Text block -

_ _ _

Is the Pandemic Over or Are We ‘Just So Over’ the Pandemic?

Is the Covid pandemic over?

That depends on who you’re listening to, and your definition of “over.”

President Biden said in an interview with 60 Minutes Sunday that the pandemic is over. “If you notice, no one’s wearing a mask.  Everybody seems to be in pretty good shape,” Biden said.

Biden is right in a non-medical sense, because many Americans “are so over it all.”  They are tired of hearing about Covid, have quit being as careful as they once were, and have returned to their normal lives.

Add in those who consistently rejected the pandemic warnings and vaccination advice, and you have a country that has largely put the pandemic behind it.

However, just because people have moved on doesn’t mean the virus has disappeared. It is still around. People are still getting sick and, in more extreme cases, dying. West Virginia DHHR reported three additional deaths in the most recent update, while nationally about 400 people are dying from the virus each day.

The Dictionary of Epidemiology defines a pandemic as “an epidemic occurring worldwide, on or over a very wide area, crossing international boundaries and usually affecting a large number of people.” By that definition, we have not reached the end of the pandemic.

_ _ _

Data records -
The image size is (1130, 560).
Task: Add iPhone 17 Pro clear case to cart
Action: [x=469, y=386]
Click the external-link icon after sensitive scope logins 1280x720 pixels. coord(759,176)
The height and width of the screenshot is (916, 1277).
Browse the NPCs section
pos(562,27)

_ _ _

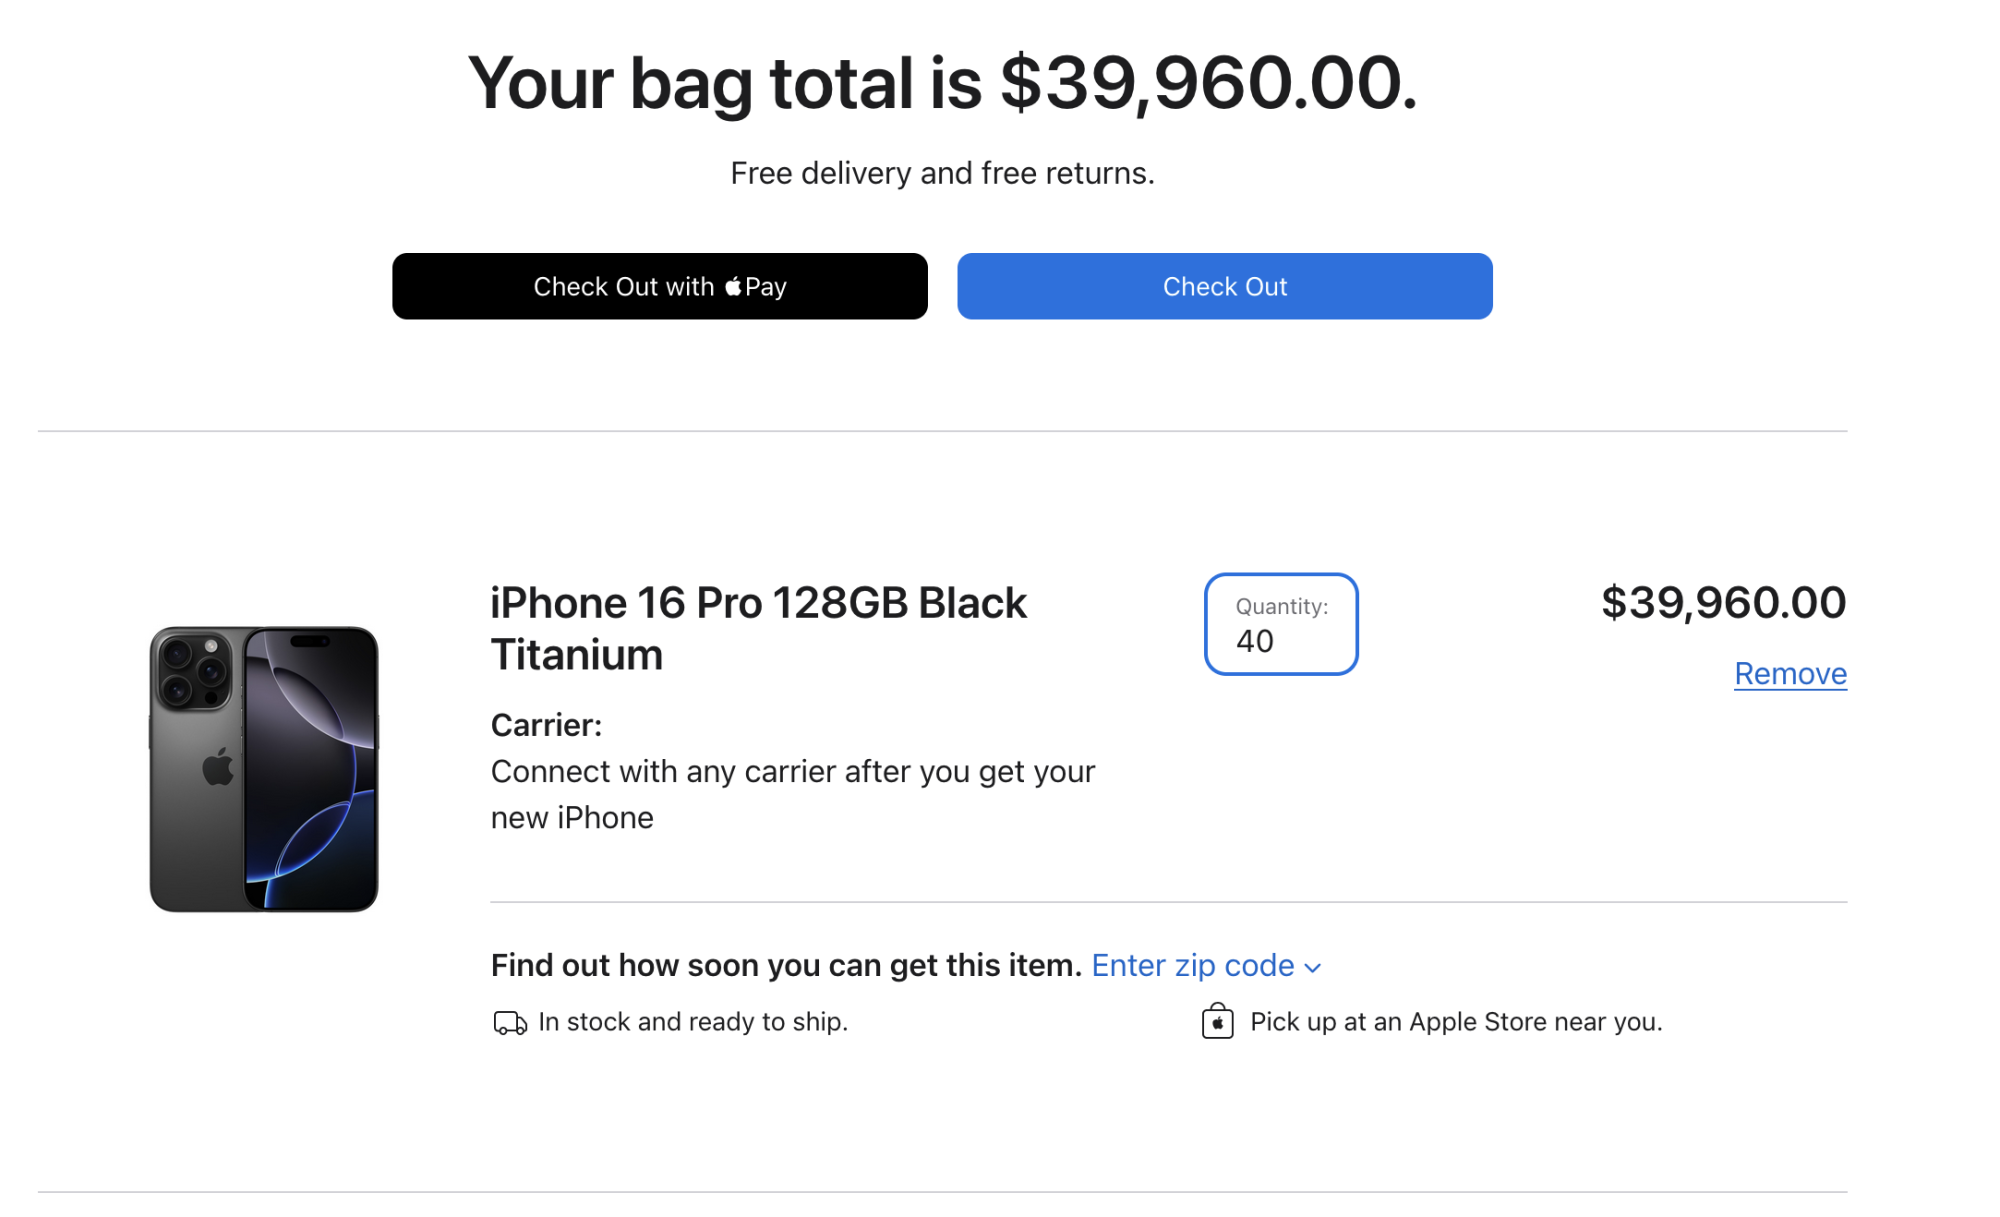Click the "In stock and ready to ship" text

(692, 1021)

_ _ _

Assigned task 1 -
Answer these from the Covid article:
(a) On what program did President Biden say the pandemic is over?
(b) About how many people nationally are dying from the virus each day?
(c) What source does the article use to define a pandemic?
Assigned task 2 - According to the Covid article, why is Biden right in a non-medical sense?

Exercise response 1 -
(a) 60 Minutes
(b) About 400
(c) The Dictionary of Epidemiology

Exercise response 2 - Many Americans "are so over it all." They are tired of hearing about Covid, are no longer as careful as they once were, and have returned to their normal lives.